8,030 days that I have said yes to life and no to darkness. I’m still in awe that it’s been 22 years since I’ve had my last drunk, my last hangover, my last night forgetting what embarrassing thing I did or said to someone, my last time driving drunk - risking someone else’s life and my own, the last time I failed at something I promised myself every morning for months that I wouldn’t do again.
Putting down the drink, as they say, is the easy part. Sobriety is hard work, especially if you want to change the things that contributed to your alcoholism. If we don’t do the deeper work, we are still disturbed individuals taking our frustrations and fears out on the people around us.

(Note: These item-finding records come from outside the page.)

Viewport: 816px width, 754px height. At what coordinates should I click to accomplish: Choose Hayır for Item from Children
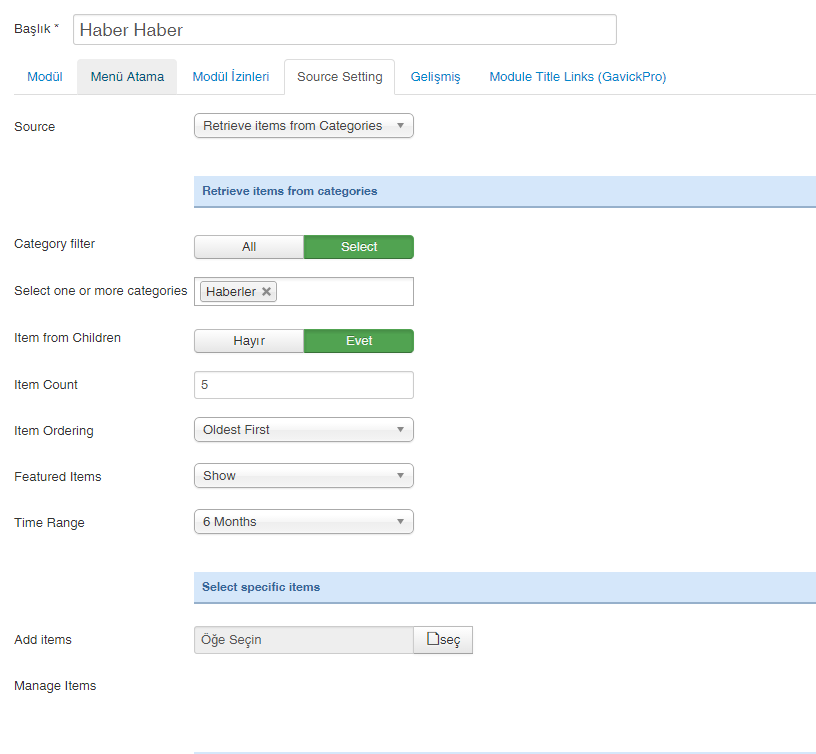click(x=249, y=341)
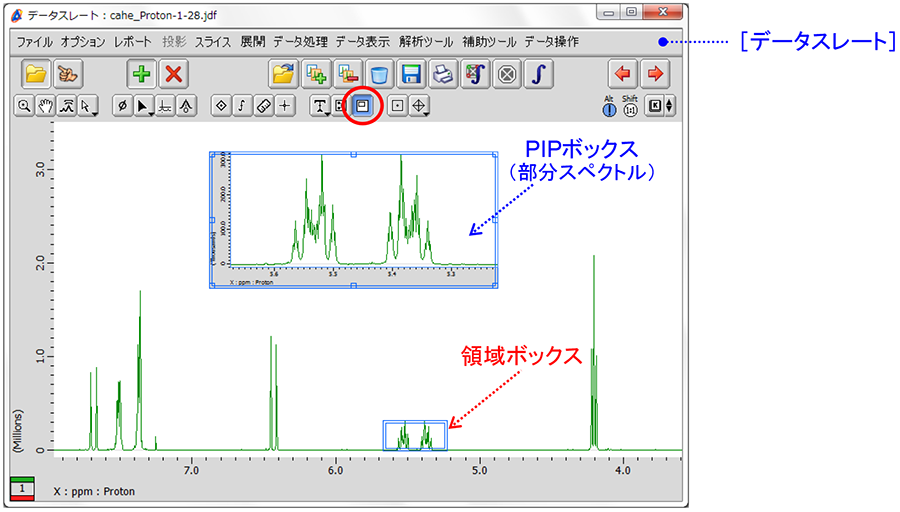Click the blue floppy disk save icon
The image size is (900, 512).
click(410, 74)
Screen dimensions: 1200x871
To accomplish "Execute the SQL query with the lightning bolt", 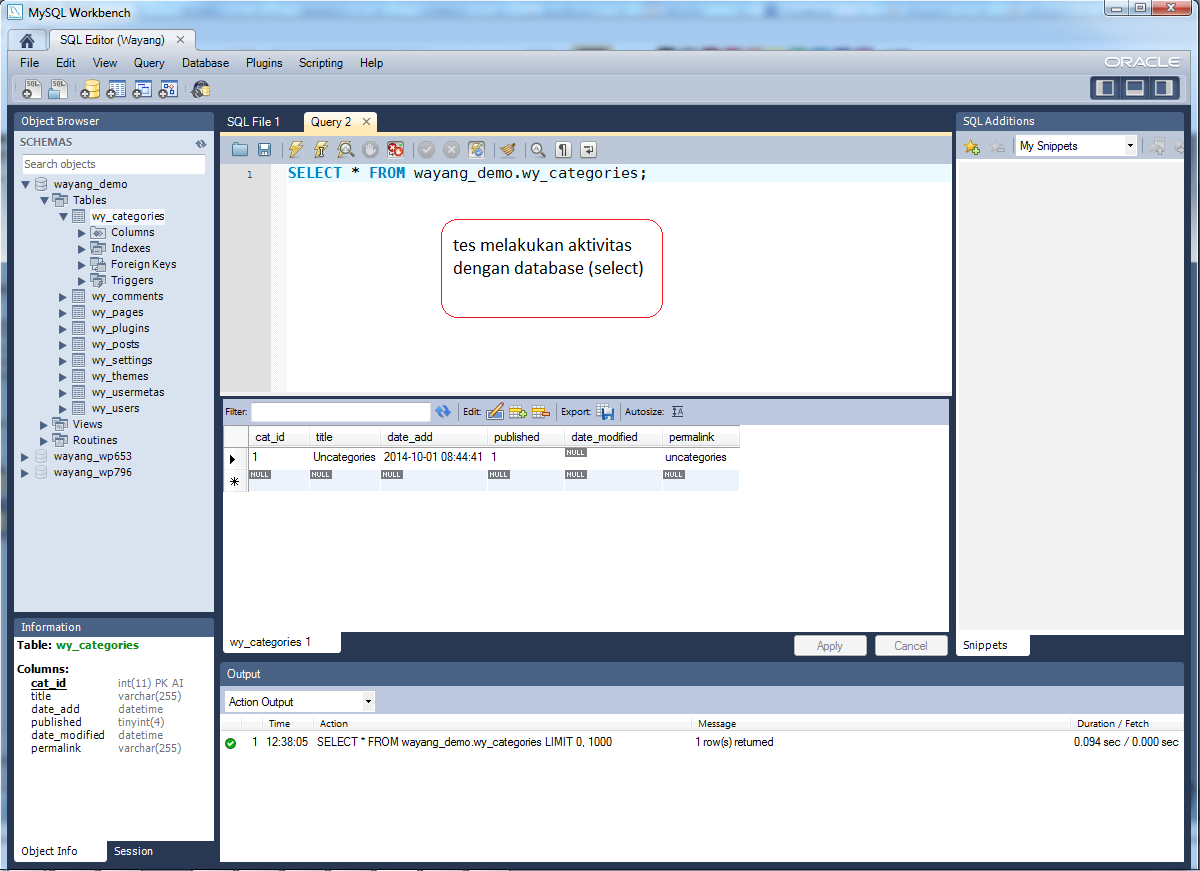I will pyautogui.click(x=295, y=150).
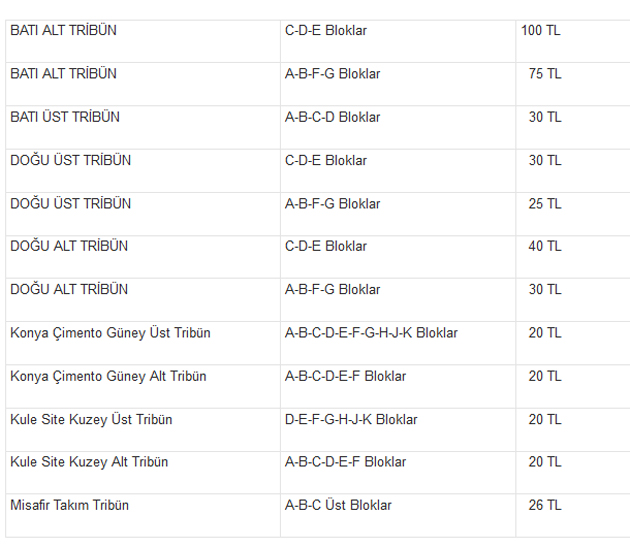Click Konya Çimento Güney Alt Tribün
The height and width of the screenshot is (547, 630).
point(108,376)
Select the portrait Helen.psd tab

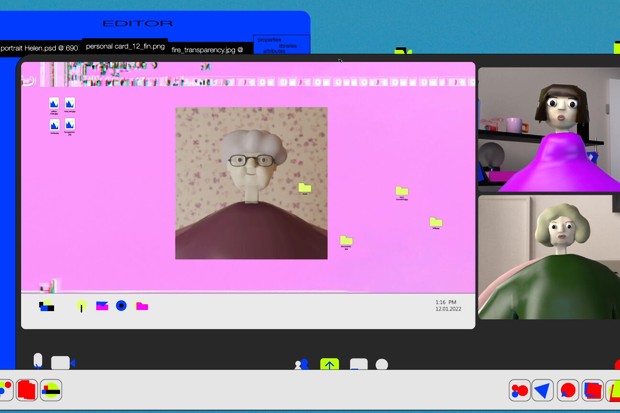(x=39, y=48)
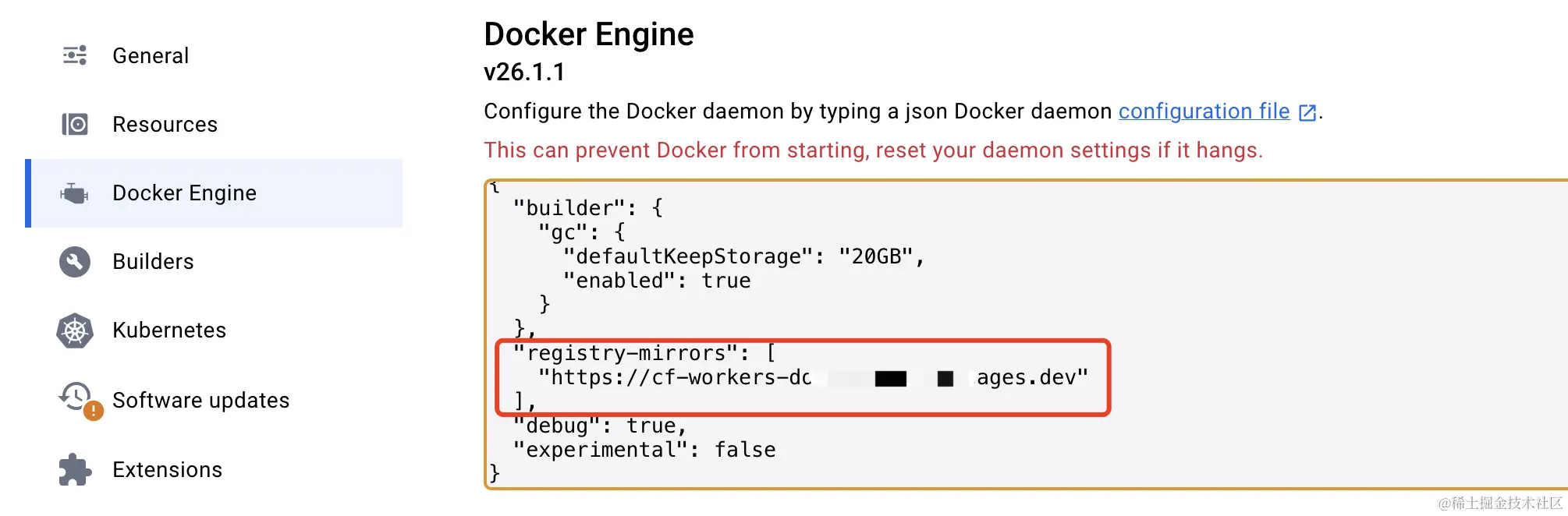Switch to the Kubernetes settings
1568x516 pixels.
(x=169, y=330)
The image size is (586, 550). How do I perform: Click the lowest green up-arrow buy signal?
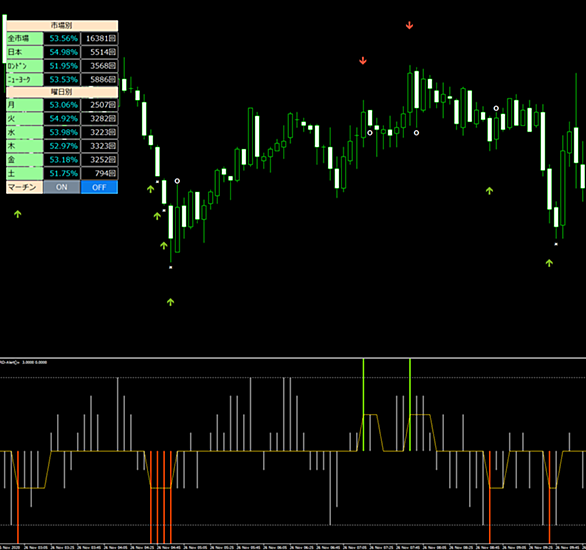170,302
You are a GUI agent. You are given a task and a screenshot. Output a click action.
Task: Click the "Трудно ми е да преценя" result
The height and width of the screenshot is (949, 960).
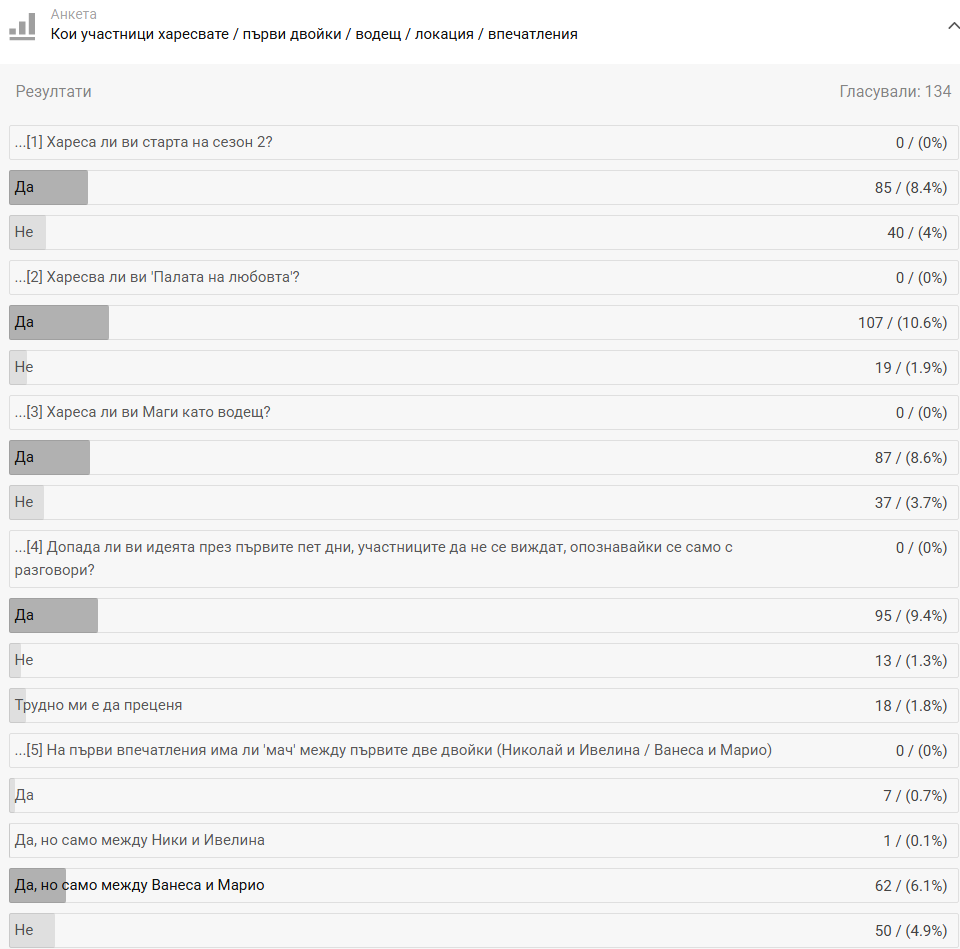click(x=98, y=706)
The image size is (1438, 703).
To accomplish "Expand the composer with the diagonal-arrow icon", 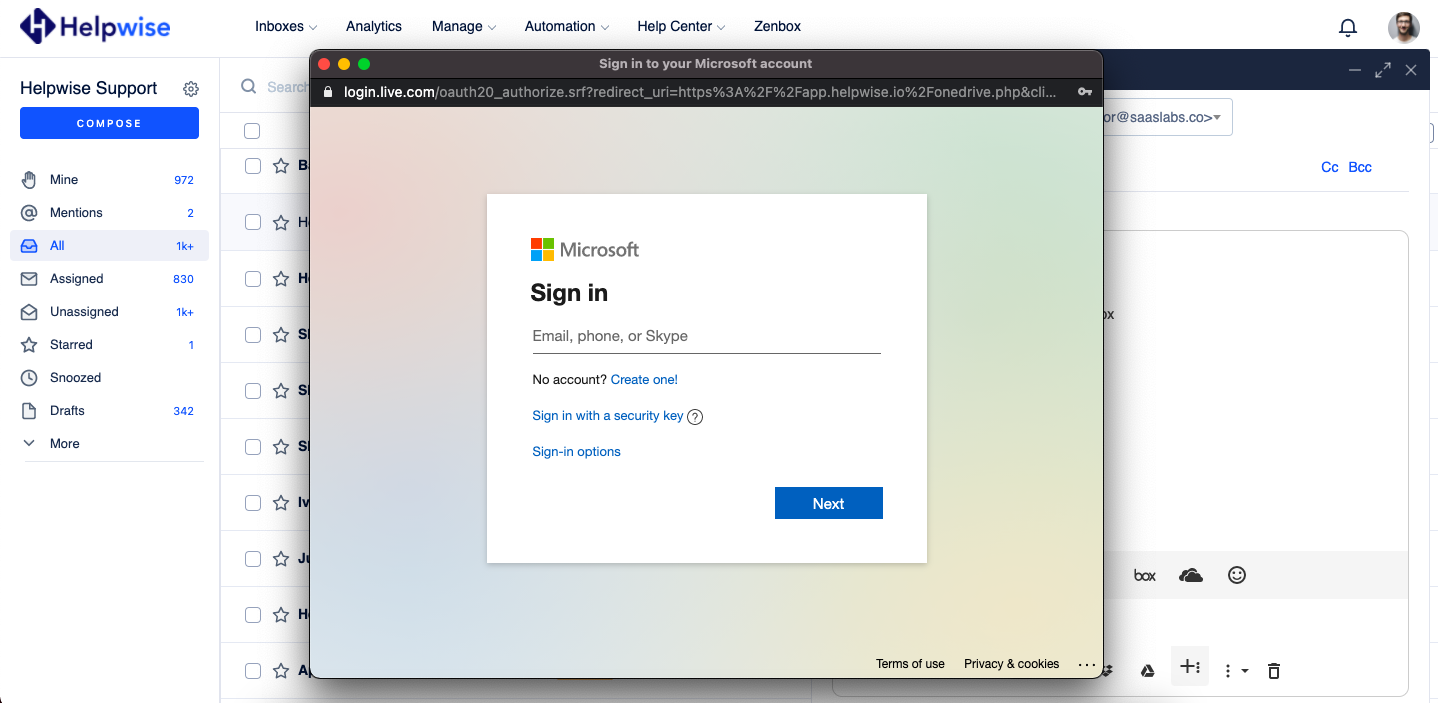I will click(1383, 70).
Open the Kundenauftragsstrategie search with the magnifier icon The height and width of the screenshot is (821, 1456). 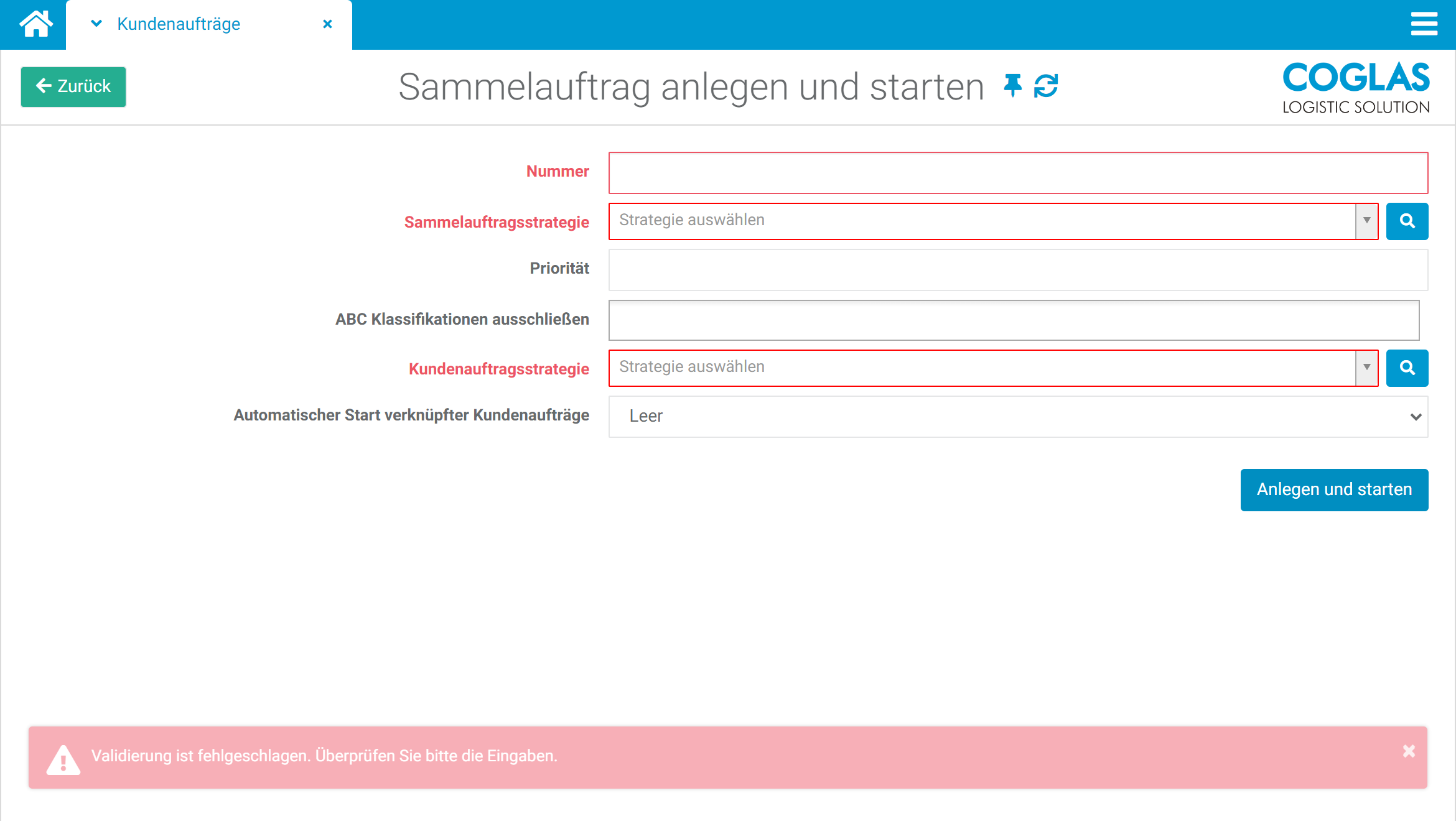click(x=1407, y=368)
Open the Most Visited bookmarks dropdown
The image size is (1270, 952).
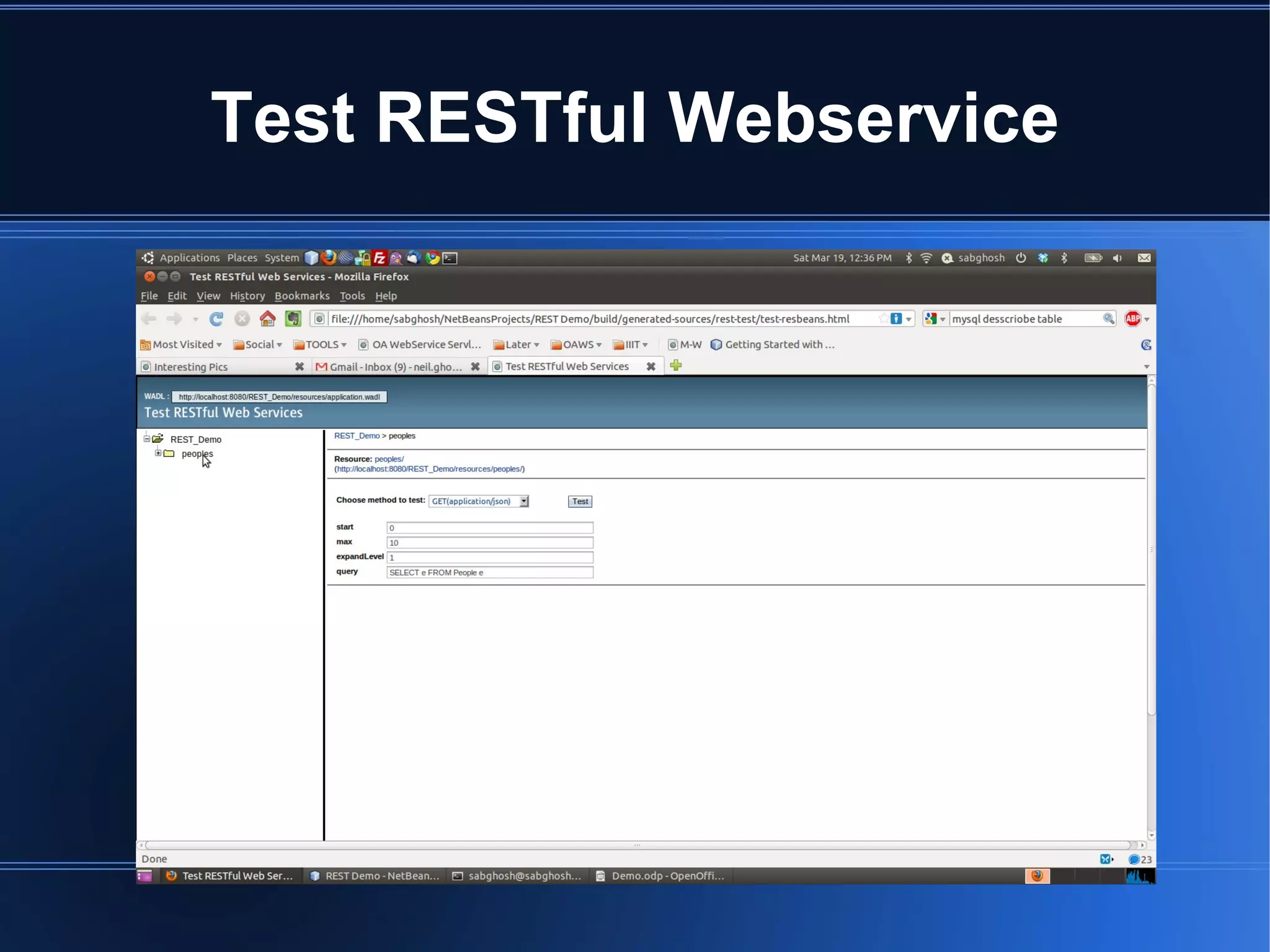(x=181, y=345)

I’m grateful I went to a fellowship of people who taught me how to clean up my past and look at myself honestly. I’m even more grateful that I found therapists to help me heal the deeper wounds that I tried to drink away. Someone once said to me in a meeting,”When you bury your emotions, you bury them alive.” That very wise woman showed me, with love and understanding, how important it is to uncover the deepest pain hiding within. Shining light on it and sharing it with others is the only way to release it.
I know lots of sober people who keep their wounds buried. They stuff them under the surface of their souls like a volcano waiting to erupt, pretending everything is great. But it’s not. They singe those they touch without realizing it.
Do the work. Uncover the wounds. Don’t do it alone. Find a tribe of others who have done it before you. Grab their hands, coattails, backs of their shoes if you have to. Just do it. There is an indescribable freedom on the other side that will emanate from you like the sun reflecting off the ocean.